End of History

ILLIBERALISM DOESN’T WORK:

China’s Long March Back to Stagnation (DEBIN MA, 1/12/24, Project Syndicate)

As the world grapples with the implications of ominous shifts within China, MIT economist Yasheng Huang, an astute long-term observer of the Chinese economy, has produced a well-timed book. In The Rise and Fall of the EAST: How Exams, Autocracy, Stability, and Technology Brought China Success, and Why They Might Lead to Its Decline, he combines a close examination of contemporary China with an ambitious (sometimes overly so) assessment of the country’s recent and distant past.

Like Huang’s other writings, The Rise and Fall of the EAST has a crisp, punchy, and occasionally satirical tone. Unflinching in his criticism of the current Chinese regime’s failings, Huang champions China’s great reformers, including politically fallen ones.

Given the current political climate in China, it is a courageous book. Huang shows, with great conviction, that China owes its economic miracle to its embrace of market forces and the private sector, which formed the core of the “reform and opening-up” that began four decades ago, following the death of Mao Zedong. By retreating from those earlier policies and commitments, Chinese leaders created the conditions for the setbacks and stagnation that we are seeing today.

It’s remarkable how much damage a regime can do by rejecting the End of History.

THE rIGHT HATES LIBERALISM BECAUSE IT WORKS:

Global Inequality in Well‐​Being Has Decreased across Many Dimensions (Chelsea Follett and Vincent Geloso, 6/08/23, Cato)


The world has seen dramatic, global human progress across a broad range of indicators in recent decades, but have those gains been widely shared? The Inequality of Human Progress Index (IHPI) measures relative gaps in global development. It surveys international inequality across a greater number of dimensions than any prior index. By analyzing inequality in a multidimensional way, the IHPI takes inequality more seriously than those indexes that focus on income inequality alone. The IHPI considers material well‐​being and seven additional metrics: lifespan, infant mortality, adequate nutrition, environmental safety, access to opportunity (as measured by education), access to information (as measured by internet access), and political freedom. Across all but two of those dimensions, the world has become more equal since 1990. Globalization and market liberalization over the past few decades have not only raised absolute living standards but also reduced overall inequality.

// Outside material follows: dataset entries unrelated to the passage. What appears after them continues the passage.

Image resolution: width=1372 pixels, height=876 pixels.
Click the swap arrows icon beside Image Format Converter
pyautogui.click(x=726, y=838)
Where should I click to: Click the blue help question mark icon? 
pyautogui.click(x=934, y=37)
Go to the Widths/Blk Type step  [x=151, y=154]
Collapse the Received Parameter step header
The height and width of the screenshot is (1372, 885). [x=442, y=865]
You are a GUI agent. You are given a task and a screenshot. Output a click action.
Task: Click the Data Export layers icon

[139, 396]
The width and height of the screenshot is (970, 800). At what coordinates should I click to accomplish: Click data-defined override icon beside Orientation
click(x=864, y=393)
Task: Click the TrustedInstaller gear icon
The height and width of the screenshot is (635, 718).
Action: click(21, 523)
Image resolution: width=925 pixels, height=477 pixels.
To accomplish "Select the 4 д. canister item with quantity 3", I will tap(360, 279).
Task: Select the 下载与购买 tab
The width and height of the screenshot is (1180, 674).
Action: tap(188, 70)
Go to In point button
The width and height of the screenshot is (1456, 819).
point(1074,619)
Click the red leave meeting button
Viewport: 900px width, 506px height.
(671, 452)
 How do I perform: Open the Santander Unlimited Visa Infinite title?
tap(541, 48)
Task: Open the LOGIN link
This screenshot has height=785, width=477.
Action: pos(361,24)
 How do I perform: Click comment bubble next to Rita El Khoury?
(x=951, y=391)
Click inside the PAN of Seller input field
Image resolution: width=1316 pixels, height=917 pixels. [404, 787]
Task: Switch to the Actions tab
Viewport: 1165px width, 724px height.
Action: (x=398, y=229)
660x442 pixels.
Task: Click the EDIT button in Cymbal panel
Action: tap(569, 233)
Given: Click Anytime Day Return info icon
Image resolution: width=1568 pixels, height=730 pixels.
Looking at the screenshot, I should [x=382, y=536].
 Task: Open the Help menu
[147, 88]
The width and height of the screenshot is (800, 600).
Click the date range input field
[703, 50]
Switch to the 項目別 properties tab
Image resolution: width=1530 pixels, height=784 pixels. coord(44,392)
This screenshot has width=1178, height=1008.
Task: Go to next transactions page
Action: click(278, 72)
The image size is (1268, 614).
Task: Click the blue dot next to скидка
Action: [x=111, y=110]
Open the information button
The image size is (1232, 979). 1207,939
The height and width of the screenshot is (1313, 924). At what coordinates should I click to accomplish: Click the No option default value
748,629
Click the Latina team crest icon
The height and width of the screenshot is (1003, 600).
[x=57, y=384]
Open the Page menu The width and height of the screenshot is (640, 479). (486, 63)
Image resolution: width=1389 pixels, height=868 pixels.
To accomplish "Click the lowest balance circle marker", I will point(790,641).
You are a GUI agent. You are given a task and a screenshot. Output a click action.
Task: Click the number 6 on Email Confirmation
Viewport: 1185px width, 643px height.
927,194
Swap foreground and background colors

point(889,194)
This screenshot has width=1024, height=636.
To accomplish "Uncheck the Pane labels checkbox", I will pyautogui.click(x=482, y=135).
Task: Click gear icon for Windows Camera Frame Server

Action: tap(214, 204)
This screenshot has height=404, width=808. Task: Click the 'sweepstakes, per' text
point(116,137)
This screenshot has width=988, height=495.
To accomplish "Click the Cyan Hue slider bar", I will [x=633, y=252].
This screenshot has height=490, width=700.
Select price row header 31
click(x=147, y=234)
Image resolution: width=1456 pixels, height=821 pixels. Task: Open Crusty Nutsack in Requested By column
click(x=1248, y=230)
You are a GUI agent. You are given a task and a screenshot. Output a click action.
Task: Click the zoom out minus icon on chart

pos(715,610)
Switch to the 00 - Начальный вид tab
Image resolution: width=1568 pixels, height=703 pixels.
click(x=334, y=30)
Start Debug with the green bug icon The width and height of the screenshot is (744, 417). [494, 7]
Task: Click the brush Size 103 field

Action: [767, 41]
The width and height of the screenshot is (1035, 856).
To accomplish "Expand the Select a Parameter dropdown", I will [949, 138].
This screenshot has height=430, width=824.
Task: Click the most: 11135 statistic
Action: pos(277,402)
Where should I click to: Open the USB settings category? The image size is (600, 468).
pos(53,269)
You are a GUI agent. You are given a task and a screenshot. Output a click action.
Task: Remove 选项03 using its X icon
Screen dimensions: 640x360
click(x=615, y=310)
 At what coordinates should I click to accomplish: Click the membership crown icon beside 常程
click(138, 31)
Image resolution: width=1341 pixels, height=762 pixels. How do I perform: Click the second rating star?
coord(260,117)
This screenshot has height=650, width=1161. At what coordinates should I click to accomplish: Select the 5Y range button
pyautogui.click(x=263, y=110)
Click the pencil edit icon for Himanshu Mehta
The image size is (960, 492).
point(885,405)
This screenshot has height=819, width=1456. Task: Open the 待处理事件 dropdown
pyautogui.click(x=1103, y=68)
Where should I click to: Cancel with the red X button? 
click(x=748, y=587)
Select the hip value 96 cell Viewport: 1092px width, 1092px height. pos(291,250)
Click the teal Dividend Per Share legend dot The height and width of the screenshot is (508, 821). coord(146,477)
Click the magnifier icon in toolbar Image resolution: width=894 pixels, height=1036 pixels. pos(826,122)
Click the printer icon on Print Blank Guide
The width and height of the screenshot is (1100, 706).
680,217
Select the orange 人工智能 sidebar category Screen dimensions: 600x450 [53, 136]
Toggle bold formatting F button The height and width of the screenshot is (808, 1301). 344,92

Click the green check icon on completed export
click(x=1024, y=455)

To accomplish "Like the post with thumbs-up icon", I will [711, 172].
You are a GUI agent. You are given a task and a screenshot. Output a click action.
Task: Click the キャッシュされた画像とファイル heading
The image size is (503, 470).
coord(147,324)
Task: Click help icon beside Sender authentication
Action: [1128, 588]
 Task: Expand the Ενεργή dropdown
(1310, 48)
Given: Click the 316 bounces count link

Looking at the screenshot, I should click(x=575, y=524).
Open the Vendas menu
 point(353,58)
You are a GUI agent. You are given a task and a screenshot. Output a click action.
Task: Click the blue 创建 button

The brutal reality of the End of History is that you aren’t special.

THANKS, GUS!:

Why Chile Couldn’t Bury Neoliberalism (Juan David Rojas & Geoff Shullenberger, December 19, 2023, Compact)

Chile’s aborted attempt to rewrite its constitution is a cautionary tale for all of those seeking a radical break—whether from the right or from the left—with the “end-of-history” consensus known as neoliberalism.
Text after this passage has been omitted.